*** Begin section ***
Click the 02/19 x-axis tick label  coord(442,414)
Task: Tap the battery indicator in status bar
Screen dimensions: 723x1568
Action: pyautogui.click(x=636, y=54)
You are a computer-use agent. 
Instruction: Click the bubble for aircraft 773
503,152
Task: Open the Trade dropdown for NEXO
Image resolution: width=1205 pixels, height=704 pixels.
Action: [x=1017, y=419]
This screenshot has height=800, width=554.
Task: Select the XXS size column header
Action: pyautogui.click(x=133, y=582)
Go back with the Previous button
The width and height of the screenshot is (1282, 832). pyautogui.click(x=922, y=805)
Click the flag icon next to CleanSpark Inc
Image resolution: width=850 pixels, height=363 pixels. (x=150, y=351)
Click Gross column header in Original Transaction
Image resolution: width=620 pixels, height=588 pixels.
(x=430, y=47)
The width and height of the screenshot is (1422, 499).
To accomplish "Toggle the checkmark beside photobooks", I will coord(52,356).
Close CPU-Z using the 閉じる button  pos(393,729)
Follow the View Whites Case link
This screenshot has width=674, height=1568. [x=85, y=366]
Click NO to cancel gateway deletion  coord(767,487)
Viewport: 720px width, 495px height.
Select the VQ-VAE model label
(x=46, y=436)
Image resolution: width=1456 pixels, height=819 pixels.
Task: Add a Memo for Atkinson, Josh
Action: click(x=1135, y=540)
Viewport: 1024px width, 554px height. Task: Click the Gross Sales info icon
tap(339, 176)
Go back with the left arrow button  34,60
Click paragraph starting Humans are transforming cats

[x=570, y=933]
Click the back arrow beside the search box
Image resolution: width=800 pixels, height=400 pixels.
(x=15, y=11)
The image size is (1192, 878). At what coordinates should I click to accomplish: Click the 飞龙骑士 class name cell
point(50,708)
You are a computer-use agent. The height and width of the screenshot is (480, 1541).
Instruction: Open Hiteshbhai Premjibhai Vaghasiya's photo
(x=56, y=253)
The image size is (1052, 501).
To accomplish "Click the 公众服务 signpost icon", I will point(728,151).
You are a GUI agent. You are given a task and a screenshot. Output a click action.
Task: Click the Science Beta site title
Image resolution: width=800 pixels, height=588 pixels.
*** End section ***
Work item: Each entry must be set down exactly as it appears.

Exercise answer:
Click the 02/19 x-axis tick label  coord(442,414)
Task: Tap the battery indicator in status bar
Screen dimensions: 723x1568
Action: pyautogui.click(x=636, y=54)
You are a computer-use agent. 
Instruction: Click the bubble for aircraft 773
503,152
Task: Open the Trade dropdown for NEXO
Image resolution: width=1205 pixels, height=704 pixels.
Action: [x=1017, y=419]
This screenshot has height=800, width=554.
Task: Select the XXS size column header
Action: pyautogui.click(x=133, y=582)
Go back with the Previous button
The width and height of the screenshot is (1282, 832). pyautogui.click(x=922, y=805)
Click the flag icon next to CleanSpark Inc
Image resolution: width=850 pixels, height=363 pixels. (x=150, y=351)
Click Gross column header in Original Transaction
Image resolution: width=620 pixels, height=588 pixels.
(x=430, y=47)
The width and height of the screenshot is (1422, 499).
To accomplish "Toggle the checkmark beside photobooks", I will coord(52,356).
Close CPU-Z using the 閉じる button  pos(393,729)
Follow the View Whites Case link
This screenshot has width=674, height=1568. [x=85, y=366]
Click NO to cancel gateway deletion  coord(767,487)
Viewport: 720px width, 495px height.
Select the VQ-VAE model label
(x=46, y=436)
Image resolution: width=1456 pixels, height=819 pixels.
Task: Add a Memo for Atkinson, Josh
Action: click(x=1135, y=540)
Viewport: 1024px width, 554px height. Task: Click the Gross Sales info icon
tap(339, 176)
Go back with the left arrow button  34,60
Click paragraph starting Humans are transforming cats

[x=570, y=933]
Click the back arrow beside the search box
Image resolution: width=800 pixels, height=400 pixels.
(x=15, y=11)
The image size is (1192, 878). At what coordinates should I click to accomplish: Click the 飞龙骑士 class name cell
point(50,708)
You are a computer-use agent. The height and width of the screenshot is (480, 1541).
Instruction: Open Hiteshbhai Premjibhai Vaghasiya's photo
(x=56, y=253)
The image size is (1052, 501).
To accomplish "Click the 公众服务 signpost icon", I will point(728,151).
You are a GUI agent. You are given a task and a screenshot. Output a click action.
Task: Click the Science Beta site title
Image resolution: width=800 pixels, height=588 pixels.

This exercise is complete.